In summary, the complete sampling process for TARFLOW is:

\begin{equation}\boldsymbol{z}\sim \mathcal{N}(\boldsymbol{0},\boldsymbol{I}) ,\quad \boldsymbol{y} =\boldsymbol{g}_{\boldsymbol{\theta}}(\boldsymbol{z}),\quad\boldsymbol{x} = \boldsymbol{y} + \sigma^2 \nabla_{\boldsymbol{y}} \log q_{\boldsymbol{\theta}}(\boldsymbol{y}) \end{equation}

Extended Thoughts

At this point, the key changes of TARFLOW compared to previous flow models have been introduced. For other model details, readers should read the original paper themselves; if there's anything you don't understand, you can also refer to the official open-source code.

GitHub: https://github.com/apple/ml-tarflow

Next, I'll mainly discuss some of my thoughts on TARFLOW.

First, it must be pointed out that although TARFLOW reaches SOTA in quality, its sampling speed is actually not as fast as we might hope. The appendix of the original paper mentions that sampling 32 ImageNet64 images on an A100 takes about 2 minutes. Why is it so slow? If we look closely at the inverse of the coupling layer $\eqref{eq:couple-2-inv}$, we find that it is actually a nonlinear RNN! Nonlinear RNNs can only be computed serially, which is the root cause of the slowness.
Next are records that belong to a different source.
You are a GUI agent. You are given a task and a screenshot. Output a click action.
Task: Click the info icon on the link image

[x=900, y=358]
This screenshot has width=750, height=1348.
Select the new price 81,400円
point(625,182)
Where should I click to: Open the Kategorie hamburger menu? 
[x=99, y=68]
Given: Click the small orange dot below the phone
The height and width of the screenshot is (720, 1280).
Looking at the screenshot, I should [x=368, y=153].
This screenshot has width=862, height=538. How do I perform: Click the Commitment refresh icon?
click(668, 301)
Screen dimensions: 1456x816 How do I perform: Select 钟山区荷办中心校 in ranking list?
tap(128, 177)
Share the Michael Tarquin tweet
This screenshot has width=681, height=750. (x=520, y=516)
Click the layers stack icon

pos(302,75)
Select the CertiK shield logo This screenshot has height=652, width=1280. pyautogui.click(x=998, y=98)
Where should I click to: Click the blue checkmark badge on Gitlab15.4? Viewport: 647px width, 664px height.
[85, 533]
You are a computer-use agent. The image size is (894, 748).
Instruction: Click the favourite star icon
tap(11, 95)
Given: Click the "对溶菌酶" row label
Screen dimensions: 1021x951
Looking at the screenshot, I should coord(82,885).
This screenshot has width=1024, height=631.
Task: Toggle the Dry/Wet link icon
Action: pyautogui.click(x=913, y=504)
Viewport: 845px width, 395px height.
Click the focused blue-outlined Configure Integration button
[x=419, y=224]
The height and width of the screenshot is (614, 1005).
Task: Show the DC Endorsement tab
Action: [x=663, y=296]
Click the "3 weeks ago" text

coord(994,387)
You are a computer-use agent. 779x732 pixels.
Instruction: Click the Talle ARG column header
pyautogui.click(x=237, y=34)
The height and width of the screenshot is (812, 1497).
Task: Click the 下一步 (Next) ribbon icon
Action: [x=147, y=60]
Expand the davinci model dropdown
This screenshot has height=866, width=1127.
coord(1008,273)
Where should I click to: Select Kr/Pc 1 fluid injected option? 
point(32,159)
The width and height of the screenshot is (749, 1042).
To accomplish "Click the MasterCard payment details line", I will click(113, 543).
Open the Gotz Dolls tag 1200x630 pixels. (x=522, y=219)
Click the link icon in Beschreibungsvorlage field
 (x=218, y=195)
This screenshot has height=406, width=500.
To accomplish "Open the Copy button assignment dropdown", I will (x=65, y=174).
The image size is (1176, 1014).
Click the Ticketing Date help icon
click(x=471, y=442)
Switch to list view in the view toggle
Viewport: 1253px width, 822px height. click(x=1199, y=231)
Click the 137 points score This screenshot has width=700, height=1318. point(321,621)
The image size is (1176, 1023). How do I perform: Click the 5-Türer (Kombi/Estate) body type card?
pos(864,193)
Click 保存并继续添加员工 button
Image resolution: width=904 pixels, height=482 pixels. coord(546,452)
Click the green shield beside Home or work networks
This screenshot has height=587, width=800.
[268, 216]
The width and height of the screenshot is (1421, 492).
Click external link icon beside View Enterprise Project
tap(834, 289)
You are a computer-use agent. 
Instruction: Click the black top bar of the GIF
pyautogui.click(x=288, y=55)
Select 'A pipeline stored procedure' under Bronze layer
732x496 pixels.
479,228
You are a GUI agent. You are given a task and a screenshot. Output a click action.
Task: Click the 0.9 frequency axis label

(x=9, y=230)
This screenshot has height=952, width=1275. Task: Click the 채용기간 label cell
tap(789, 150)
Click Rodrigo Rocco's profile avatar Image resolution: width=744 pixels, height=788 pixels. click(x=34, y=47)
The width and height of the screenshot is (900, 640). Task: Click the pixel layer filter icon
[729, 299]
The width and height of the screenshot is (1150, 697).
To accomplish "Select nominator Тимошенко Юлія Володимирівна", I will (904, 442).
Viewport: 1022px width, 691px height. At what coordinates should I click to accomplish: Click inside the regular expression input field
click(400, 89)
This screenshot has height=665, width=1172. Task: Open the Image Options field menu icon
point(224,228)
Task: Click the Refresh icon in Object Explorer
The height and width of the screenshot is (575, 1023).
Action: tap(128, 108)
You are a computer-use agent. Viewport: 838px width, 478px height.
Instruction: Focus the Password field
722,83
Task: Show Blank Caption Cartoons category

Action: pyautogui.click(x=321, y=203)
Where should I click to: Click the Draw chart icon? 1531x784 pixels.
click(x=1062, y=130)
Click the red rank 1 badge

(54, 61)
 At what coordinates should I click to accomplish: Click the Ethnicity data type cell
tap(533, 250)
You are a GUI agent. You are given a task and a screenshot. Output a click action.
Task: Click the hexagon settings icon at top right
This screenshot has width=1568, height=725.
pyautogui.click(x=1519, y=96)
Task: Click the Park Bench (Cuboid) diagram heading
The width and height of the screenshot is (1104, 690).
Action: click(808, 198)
In other words, TARFLOW is essentially a "train fast, sample slow" model. Of course, if we were willing, we could also make it "train slow, sample fast"; in short, one side of the forward and inverse processes is inevitably slow. This is a weakness of multi-block affine coupling layers and the primary direction for improvement if TARFLOW is to be further generalized.

Secondly, the "AR" in TARFLOW might remind one of current mainstream autoregressive LLMs. Can they be integrated for multimodal generation? Honestly, it's difficult. Because the AR in TARFLOW is purely a requirement of the affine coupling layers, and there's a shuffle before the coupling layer, it's not truly a Causal model; rather, it is a thoroughly Bi-Directional model. Therefore, it's not well-suited for forced integration with textual AR.

Overall, if TARFLOW can further increase its sampling speed, it will be a very competitive pure vision generation model. This is because, beyond simple training and excellent results, the reversibility of flow models has another advantage: as mentioned in "The Reversible Residual Network: Backpropagation Without Storing Activations," backpropagation can be done without storing any activation values, and the cost of recomputation is much lower than in conventional models.

As for whether it has the potential to become a unified architecture for multimodal LLMs, all that can be said is that it's currently unclear.

Renaissance

Finally, let's talk about the "renaissance" of deep learning models.

In recent years, there have been many efforts to rethink and improve models that were seemingly outdated, combining current latest insights to produce new results. Besides TARFLOW's attempt to revitalize flow models, there is also "The GAN is dead; long live the GAN! A Modern GAN Baseline," which refines various GAN combinations and achieves similarly competitive results.

Earlier, there were works like "Improved Residual Networks for Image and Video Recognition" and "Revisiting ResNets: Improved Training and Scaling Strategies" that took ResNet to the next level, and even "RepVGG: Making VGG-style ConvNets Great Again" which brought back the VGG classic. Of course, work on SSMs and linear Attention cannot go unmentioned, representing the "renaissance" of RNNs.

I hope this flourishing "renaissance" tide becomes even more intense, as it allows us to gain a more comprehensive and accurate understanding of models.